La Cassazione, con la recente sentenza n. 6140 del 2025, ha fatto chiarezza.
Il caso sottoposto all’attenzione della Suprema Corte riguardava una dipendente che, assentatasi svariate volte senza giustificazione, veniva licenziata dall’azienda ospedaliera presso cui prestava servizio. Nello specifico, l’azienda aveva proposto un piano di recupero delle assenze. Tuttavia, la lavoratrice aveva continuato ad assentarsi.
La vicenda in esame riguarda soprattutto il tema della sproporzione della sanzione erogata.
In poche parole, è proporzionato il licenziamento per giusta causa se il lavoratore non rispetta il piano di recupero?
In caso di assenza ingiustificata, c’è il pericolo di sanzioni disciplinari che possono arrivare fino al licenziamento per giusta causa.
Tuttavia, al fine di evitare provvedimenti disciplinari più severi, è possibile che il datore di lavoro e il lavoratore si accordino per il recupero delle ore di assenza, concordando le modalità e i tempi di questo recupero (ad esempio, le ore di mancato lavoro possono essere recuperate attraverso straordinari).
Però il dipendente non può recuperare le assenze ingiustificate rinunciando al c.d. riposo necessario (per esempio, non si può rinunciare alle undici ore di riposo tra un turno e l’altro). Infatti il lavoratore ha diritto alla fruizione del necessario riposo, che deve essere garantito dal datore di lavoro, indipendentemente da una richiesta, in quanto si tratta di diritto indisponibile.
Quando il lavoratore non rispetta il piano di recupero delle assenze, può esserci il licenziamento per giusta causa?
Con la pronuncia in esame, la Cassazione ha affermato che l’inosservanza del piano di recupero delle assenze dal lavoro può legittimare il licenziamento per giusta causa.
Per la Suprema Corte, la sanzione disciplinare del licenziamento per giusta causa è proporzionata se il comportamento del lavoratore è tanto grave da far venire meno la fiducia del datore di lavoro e da rendere impossibile la continuazione del rapporto di lavoro.
D’altronde, un dipendente, che si assenta ripetutamente senza giustificazione e che non rispetta il piano di recupero dell’orario fissato dal datore, viola il principio di buona fede (art. 1375 del c.c.) poiché non rispetta gli obblighi derivanti dal rapporto di lavoro e danneggia gli interessi del datore.

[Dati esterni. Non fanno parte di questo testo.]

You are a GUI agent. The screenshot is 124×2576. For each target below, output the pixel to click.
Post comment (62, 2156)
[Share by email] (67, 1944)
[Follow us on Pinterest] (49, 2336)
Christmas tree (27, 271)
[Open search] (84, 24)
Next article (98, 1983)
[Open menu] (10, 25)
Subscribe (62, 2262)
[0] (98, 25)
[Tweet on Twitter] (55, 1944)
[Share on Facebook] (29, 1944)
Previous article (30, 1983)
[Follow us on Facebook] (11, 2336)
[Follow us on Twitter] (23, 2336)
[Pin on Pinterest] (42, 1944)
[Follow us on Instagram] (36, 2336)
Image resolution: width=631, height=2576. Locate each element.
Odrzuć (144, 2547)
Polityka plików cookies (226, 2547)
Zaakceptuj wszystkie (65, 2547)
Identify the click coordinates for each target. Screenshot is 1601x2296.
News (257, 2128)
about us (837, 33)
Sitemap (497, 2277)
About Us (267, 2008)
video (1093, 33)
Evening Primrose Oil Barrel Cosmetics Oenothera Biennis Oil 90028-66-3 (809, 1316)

Nello specifico, la Corte di Cassazione si concentra sul giudizio di proporzionalità tra il comportamento della lavoratrice e la sanzione del licenziamento, ponendo particolare attenzione al rapporto fiduciario tra datore di lavoro e dipendente.
Questa valutazione di proporzionalità spetta al giudice di merito, il quale deve esaminare ogni aspetto concreto della condotta del lavoratore, tenendo conto del contesto in cui tale comportamento si è svolto, del grado di affidabilità richiesto dalle mansioni e della reiterazione di atteggiamenti non collaborativi.
Precisato che il giudizio di proporzionalità può essere sindacato dalla Cassazione solo in determinate ipotesi (manifesta illogicità, omissione di elementi decisivi o contraddittorietà della motivazione), i giudici di legittimità hanno confermato il licenziamento nel caso analizzato: la condotta della dipendente aveva compromesso il rapporto fiduciario con il datore di lavoro e proprio tale modo di fare giustificava il licenziamento per giusta causa.
Infatti, secondo la Suprema Corte, in tema di responsabilità disciplinare ai sensi della lett. b) del comma 1 dell’art. 55 quater del D. Lgs. n. 165 del 2001 (Testo unico sul pubblico impiego), nel giudizio di proporzionalità tra comportamento del dipendente e sanzione disciplinare è rilevante la condotta che, per la sua gravità, possa fare venir meno la fiducia del datore di lavoro e rendere la continuazione del rapporto pregiudizievole agli scopi aziendali.
Pertanto, ai fini della congruità del licenziamento, è determinante la potenziale influenza della condotta del dipendente che – per le modalità e il contesto – possa fare dubitare della futura correttezza dell’adempimento della prestazione lavorativa, denotando una violazione degli obblighi di diligenza, buona fede e correttezza.